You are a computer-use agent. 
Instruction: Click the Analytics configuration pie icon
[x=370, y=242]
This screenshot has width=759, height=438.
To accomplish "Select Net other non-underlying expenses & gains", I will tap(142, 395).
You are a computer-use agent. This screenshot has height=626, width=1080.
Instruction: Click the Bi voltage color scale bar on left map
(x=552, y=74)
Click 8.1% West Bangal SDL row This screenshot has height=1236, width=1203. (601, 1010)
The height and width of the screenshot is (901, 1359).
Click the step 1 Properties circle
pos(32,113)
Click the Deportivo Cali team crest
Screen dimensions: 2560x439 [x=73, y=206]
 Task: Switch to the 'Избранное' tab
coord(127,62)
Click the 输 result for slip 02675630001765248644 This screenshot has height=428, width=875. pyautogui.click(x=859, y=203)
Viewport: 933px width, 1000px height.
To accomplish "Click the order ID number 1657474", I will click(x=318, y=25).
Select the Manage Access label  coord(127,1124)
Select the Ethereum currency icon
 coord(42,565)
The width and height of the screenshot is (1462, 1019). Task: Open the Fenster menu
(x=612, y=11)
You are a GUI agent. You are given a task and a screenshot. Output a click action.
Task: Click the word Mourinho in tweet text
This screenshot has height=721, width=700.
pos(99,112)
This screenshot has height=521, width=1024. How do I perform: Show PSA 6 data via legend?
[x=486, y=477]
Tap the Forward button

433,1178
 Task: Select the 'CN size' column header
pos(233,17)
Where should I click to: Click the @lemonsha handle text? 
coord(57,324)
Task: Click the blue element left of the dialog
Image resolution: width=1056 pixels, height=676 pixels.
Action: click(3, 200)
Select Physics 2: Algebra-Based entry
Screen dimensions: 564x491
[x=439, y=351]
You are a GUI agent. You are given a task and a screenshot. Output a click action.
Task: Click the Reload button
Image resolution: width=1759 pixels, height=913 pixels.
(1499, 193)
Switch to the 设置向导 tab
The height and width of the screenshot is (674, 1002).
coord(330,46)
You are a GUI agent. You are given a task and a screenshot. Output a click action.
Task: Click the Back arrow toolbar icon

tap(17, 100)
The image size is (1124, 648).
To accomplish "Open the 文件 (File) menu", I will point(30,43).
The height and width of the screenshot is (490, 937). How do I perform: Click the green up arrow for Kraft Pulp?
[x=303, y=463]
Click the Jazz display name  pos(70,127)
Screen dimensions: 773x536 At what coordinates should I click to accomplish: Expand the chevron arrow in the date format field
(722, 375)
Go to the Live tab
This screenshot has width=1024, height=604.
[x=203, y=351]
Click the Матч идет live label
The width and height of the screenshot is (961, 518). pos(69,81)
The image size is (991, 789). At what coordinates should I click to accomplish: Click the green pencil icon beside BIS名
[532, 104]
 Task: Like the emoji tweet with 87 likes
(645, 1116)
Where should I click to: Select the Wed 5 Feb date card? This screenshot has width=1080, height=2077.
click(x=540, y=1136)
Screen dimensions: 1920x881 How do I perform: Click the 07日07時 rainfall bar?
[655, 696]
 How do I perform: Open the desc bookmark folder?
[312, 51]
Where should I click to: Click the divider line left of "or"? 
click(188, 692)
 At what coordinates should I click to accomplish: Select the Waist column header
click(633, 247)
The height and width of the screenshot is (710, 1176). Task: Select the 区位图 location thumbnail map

• _ACTIVITY_
Return all lines of the material above in which "will" occurs.

• _OUTPUT BELOW_
To accomplish "Select Net other non-underlying expenses & gains", I will tap(142, 395).
To accomplish "Click the order ID number 1657474", I will click(x=318, y=25).
To accomplish "Open the 文件 (File) menu", I will point(30,43).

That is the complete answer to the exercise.